[THE RECORDS Boundary: Start]

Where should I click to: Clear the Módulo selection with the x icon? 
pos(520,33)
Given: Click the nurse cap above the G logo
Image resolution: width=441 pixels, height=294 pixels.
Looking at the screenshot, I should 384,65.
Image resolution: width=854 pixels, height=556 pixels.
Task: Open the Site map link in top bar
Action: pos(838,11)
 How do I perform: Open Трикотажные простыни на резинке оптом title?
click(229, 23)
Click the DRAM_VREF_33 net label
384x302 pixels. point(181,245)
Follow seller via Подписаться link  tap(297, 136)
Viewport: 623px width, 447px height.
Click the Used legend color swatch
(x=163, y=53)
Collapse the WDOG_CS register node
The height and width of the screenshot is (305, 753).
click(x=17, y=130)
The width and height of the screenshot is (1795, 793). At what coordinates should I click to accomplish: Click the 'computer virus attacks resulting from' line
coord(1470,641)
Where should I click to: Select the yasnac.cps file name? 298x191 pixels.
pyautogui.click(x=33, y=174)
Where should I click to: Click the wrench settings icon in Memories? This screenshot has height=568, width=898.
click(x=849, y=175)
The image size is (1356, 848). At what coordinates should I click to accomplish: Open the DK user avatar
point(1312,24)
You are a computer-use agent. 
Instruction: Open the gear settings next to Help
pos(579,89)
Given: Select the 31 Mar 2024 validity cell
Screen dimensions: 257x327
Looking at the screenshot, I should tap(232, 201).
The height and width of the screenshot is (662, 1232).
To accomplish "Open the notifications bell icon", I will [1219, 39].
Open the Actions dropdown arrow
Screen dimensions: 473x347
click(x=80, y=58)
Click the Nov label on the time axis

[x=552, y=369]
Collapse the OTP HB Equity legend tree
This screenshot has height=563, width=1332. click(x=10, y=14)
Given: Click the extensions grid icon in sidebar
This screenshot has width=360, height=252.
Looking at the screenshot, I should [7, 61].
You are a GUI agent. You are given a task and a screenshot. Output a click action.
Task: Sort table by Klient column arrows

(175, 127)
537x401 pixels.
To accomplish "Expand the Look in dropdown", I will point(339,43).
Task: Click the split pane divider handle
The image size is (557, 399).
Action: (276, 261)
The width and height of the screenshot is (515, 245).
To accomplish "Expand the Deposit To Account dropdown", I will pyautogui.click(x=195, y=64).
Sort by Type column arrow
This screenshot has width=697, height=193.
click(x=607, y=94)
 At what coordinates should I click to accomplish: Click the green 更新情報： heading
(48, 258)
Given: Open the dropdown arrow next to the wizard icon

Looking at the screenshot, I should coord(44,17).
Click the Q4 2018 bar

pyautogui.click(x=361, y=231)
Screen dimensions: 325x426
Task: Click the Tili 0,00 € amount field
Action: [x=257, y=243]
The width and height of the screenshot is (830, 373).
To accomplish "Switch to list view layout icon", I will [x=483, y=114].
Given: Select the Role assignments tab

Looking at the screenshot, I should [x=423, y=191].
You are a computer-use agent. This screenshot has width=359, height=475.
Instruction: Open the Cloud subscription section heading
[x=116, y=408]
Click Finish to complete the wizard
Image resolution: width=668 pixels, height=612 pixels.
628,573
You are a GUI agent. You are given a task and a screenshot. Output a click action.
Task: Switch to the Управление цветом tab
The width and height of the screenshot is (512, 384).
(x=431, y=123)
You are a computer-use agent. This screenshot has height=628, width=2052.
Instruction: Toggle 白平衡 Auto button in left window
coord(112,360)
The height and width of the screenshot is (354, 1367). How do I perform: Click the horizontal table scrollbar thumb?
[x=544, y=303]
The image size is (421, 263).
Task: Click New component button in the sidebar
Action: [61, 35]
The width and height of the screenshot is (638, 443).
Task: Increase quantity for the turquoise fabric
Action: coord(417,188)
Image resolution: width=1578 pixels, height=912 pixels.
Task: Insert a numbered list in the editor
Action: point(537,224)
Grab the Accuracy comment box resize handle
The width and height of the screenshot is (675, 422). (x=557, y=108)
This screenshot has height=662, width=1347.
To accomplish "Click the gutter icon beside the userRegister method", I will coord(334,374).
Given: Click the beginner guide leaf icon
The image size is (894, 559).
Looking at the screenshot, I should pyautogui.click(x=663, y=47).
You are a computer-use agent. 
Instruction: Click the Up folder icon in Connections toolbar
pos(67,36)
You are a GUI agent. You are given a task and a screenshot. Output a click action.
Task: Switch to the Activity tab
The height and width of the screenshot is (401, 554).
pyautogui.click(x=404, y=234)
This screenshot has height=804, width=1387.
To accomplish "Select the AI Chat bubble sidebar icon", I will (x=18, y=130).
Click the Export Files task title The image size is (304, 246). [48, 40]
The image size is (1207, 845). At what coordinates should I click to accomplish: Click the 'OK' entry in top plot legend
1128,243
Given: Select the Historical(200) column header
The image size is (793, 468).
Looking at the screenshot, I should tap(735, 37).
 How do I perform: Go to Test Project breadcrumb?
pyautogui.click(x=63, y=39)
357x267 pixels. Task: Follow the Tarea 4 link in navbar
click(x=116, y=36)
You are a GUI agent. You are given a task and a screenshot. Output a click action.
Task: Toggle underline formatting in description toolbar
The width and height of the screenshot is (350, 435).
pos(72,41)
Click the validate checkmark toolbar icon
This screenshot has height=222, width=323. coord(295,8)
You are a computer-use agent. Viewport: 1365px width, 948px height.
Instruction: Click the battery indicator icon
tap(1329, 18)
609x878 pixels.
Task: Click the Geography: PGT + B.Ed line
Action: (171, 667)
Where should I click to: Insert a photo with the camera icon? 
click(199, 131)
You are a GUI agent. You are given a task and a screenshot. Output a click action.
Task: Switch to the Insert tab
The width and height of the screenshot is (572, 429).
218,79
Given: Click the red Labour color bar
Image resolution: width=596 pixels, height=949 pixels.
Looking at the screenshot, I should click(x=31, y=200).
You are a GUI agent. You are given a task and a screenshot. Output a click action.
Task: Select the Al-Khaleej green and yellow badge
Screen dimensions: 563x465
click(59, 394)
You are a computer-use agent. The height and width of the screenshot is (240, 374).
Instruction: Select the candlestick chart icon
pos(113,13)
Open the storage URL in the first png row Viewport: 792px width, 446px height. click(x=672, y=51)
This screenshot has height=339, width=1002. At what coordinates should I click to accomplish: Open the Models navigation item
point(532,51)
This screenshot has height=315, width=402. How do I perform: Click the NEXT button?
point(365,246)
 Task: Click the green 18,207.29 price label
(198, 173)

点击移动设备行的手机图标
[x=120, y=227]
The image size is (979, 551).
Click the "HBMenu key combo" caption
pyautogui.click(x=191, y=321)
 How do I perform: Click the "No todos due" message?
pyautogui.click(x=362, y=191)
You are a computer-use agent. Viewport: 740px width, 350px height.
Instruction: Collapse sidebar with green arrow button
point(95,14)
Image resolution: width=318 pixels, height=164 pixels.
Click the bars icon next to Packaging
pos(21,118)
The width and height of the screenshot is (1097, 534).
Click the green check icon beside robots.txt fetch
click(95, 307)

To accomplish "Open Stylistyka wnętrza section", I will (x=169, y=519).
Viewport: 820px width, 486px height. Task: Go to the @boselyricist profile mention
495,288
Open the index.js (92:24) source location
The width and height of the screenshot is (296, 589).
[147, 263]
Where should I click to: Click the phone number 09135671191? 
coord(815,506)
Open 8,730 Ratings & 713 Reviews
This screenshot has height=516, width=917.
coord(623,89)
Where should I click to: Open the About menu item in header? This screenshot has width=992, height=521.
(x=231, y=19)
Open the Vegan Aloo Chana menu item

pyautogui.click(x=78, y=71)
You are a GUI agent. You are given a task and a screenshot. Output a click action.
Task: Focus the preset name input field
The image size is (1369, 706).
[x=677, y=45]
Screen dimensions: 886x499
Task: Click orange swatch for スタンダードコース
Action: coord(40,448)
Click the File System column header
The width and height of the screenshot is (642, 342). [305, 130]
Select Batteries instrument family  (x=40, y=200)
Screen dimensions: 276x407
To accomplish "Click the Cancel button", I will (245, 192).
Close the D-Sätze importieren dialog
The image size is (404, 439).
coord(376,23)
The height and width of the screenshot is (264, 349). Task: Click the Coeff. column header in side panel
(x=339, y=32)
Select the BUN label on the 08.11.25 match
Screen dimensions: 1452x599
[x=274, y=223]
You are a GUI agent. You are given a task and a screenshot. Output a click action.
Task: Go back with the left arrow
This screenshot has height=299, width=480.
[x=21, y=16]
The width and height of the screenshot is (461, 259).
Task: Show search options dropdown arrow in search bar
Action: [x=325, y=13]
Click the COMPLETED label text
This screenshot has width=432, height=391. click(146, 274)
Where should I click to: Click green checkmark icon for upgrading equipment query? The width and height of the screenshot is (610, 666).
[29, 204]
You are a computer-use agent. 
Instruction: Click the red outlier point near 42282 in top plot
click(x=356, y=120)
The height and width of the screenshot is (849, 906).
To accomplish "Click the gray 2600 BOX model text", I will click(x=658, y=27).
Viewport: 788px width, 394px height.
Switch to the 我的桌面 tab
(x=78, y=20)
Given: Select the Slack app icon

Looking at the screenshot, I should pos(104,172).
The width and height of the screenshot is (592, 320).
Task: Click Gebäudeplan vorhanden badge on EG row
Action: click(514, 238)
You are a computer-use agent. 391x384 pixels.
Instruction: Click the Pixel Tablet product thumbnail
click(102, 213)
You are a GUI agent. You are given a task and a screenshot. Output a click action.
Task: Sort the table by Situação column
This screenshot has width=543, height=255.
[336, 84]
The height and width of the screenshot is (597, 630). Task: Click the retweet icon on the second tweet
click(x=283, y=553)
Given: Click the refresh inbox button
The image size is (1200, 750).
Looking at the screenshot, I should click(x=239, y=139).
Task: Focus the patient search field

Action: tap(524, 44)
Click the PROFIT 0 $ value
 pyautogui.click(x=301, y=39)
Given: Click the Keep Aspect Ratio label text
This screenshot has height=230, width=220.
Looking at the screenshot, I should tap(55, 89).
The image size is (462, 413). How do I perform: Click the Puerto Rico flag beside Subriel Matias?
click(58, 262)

[THE RECORDS Boundary: End]

* PROMPT
Once the line with "Given: Click the refresh inbox button" is found, write out that line and every one after it through the last line of the records, exactly and with nothing else.

* RESULT
Given: Click the refresh inbox button
The image size is (1200, 750).
Looking at the screenshot, I should click(x=239, y=139).
Task: Focus the patient search field

Action: tap(524, 44)
Click the PROFIT 0 $ value
 pyautogui.click(x=301, y=39)
Given: Click the Keep Aspect Ratio label text
This screenshot has height=230, width=220.
Looking at the screenshot, I should tap(55, 89).
The image size is (462, 413). How do I perform: Click the Puerto Rico flag beside Subriel Matias?
click(58, 262)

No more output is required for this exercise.